Task item
Among the entries below, only the lines starting at the one with "This screenshot has height=735, width=1000." and ending at the one with "Viewport: 845px width, 664px height.", both included, are to be printed exactly.

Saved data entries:

=-=-=

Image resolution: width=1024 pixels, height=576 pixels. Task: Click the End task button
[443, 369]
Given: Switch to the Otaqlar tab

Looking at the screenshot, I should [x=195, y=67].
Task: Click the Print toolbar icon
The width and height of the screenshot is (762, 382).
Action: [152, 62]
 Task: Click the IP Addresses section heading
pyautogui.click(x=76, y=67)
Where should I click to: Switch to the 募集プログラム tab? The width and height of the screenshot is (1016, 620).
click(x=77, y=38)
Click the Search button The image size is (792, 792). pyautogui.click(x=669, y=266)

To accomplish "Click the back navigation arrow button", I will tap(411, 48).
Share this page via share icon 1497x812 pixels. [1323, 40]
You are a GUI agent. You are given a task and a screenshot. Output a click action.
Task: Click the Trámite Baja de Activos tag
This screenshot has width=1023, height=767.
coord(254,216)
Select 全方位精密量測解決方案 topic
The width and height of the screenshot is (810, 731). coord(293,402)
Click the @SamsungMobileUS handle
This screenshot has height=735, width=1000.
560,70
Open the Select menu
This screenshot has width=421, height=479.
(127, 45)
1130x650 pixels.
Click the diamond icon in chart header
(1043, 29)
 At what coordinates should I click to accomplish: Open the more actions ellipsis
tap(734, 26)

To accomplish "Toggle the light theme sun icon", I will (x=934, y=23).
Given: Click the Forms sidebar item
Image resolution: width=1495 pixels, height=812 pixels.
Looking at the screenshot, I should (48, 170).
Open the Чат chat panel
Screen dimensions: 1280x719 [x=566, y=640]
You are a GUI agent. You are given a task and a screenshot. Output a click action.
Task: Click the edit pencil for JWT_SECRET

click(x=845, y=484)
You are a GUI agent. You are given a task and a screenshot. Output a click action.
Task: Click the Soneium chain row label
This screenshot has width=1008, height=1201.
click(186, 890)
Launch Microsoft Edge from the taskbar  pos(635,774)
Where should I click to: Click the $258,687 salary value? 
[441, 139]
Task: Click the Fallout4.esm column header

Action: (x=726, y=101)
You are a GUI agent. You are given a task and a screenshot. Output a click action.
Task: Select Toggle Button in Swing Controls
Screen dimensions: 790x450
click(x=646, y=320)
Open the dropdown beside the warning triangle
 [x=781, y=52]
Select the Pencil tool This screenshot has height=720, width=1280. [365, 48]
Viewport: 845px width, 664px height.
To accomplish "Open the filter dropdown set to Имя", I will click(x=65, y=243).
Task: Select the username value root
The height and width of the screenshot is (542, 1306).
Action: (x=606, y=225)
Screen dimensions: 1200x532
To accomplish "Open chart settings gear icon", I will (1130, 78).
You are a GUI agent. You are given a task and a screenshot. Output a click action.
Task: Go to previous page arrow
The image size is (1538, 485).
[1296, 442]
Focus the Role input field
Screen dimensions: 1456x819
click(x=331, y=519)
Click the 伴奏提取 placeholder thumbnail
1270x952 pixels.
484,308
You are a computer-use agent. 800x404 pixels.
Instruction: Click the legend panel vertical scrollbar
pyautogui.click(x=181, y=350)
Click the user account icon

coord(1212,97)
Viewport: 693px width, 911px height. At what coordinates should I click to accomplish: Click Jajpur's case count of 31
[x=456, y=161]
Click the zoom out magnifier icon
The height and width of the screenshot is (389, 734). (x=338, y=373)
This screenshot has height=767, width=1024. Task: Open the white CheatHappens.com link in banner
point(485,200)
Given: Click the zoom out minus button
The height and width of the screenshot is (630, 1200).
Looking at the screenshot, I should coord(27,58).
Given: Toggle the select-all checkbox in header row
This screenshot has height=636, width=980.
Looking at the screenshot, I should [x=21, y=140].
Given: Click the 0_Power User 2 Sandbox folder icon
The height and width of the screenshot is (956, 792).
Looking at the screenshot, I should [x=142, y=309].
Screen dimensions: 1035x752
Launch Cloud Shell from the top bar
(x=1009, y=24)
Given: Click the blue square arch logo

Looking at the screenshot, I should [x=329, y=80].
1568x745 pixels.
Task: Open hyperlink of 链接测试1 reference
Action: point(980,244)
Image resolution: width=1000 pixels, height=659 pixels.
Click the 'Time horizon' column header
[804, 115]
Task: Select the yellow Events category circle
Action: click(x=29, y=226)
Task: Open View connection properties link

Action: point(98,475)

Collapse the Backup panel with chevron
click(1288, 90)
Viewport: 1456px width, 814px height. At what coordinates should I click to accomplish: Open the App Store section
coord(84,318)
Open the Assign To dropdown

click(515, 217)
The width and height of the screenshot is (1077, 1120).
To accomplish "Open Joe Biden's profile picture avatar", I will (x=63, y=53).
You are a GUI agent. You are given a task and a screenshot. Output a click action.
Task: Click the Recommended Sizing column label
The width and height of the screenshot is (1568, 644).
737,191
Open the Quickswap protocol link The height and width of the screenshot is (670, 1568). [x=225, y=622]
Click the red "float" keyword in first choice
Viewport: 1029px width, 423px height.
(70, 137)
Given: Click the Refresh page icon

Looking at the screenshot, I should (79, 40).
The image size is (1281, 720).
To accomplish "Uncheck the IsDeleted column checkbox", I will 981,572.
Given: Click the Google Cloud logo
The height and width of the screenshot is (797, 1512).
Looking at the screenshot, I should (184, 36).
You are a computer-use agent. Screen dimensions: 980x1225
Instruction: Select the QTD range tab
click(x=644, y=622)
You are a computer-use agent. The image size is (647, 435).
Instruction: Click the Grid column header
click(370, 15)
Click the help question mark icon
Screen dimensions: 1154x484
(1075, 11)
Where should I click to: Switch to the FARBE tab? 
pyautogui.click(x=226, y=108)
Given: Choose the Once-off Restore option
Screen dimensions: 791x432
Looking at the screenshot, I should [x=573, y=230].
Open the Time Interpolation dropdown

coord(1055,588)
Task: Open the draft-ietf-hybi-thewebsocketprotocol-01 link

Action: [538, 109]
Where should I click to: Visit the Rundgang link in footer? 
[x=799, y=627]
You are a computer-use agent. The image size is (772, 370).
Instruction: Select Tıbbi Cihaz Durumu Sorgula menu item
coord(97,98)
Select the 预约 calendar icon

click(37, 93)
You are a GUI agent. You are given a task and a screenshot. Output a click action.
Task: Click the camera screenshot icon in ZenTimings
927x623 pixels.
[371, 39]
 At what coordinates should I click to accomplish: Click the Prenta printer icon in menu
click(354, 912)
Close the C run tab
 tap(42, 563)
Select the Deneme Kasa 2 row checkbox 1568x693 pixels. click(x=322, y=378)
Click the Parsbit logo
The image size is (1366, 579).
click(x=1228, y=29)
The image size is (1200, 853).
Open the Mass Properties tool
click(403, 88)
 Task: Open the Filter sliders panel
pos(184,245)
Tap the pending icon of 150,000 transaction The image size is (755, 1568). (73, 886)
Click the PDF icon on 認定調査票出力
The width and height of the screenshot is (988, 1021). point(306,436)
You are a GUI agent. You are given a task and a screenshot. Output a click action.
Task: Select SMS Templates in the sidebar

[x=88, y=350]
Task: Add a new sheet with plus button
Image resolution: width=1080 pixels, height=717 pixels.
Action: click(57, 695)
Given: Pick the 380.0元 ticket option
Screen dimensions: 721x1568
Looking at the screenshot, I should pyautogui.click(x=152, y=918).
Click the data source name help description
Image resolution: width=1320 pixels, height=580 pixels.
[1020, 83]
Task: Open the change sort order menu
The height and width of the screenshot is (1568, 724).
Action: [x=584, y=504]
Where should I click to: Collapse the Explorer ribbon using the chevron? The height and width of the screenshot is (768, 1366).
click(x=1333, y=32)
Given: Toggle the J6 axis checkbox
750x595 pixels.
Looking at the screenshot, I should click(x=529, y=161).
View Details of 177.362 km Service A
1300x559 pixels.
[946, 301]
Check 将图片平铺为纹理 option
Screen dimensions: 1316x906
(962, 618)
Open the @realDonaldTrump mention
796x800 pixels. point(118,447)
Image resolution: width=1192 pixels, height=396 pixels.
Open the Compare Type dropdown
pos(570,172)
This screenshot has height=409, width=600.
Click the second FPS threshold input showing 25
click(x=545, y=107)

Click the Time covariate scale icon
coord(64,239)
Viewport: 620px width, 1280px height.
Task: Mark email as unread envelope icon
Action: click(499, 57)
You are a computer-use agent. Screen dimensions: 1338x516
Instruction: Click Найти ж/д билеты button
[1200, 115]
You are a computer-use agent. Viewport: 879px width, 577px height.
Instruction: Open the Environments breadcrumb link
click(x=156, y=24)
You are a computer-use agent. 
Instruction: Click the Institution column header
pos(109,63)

=-=-=

Answer to the problem
This screenshot has height=735, width=1000.
560,70
Open the Select menu
This screenshot has width=421, height=479.
(127, 45)
1130x650 pixels.
Click the diamond icon in chart header
(1043, 29)
 At what coordinates should I click to accomplish: Open the more actions ellipsis
tap(734, 26)

To accomplish "Toggle the light theme sun icon", I will (x=934, y=23).
Given: Click the Forms sidebar item
Image resolution: width=1495 pixels, height=812 pixels.
Looking at the screenshot, I should (48, 170).
Open the Чат chat panel
Screen dimensions: 1280x719 [x=566, y=640]
You are a GUI agent. You are given a task and a screenshot. Output a click action.
Task: Click the edit pencil for JWT_SECRET

click(x=845, y=484)
You are a GUI agent. You are given a task and a screenshot. Output a click action.
Task: Click the Soneium chain row label
This screenshot has width=1008, height=1201.
click(186, 890)
Launch Microsoft Edge from the taskbar  pos(635,774)
Where should I click to: Click the $258,687 salary value? 
[441, 139]
Task: Click the Fallout4.esm column header

Action: (x=726, y=101)
You are a GUI agent. You are given a task and a screenshot. Output a click action.
Task: Select Toggle Button in Swing Controls
Screen dimensions: 790x450
click(x=646, y=320)
Open the dropdown beside the warning triangle
 [x=781, y=52]
Select the Pencil tool This screenshot has height=720, width=1280. [365, 48]
Viewport: 845px width, 664px height.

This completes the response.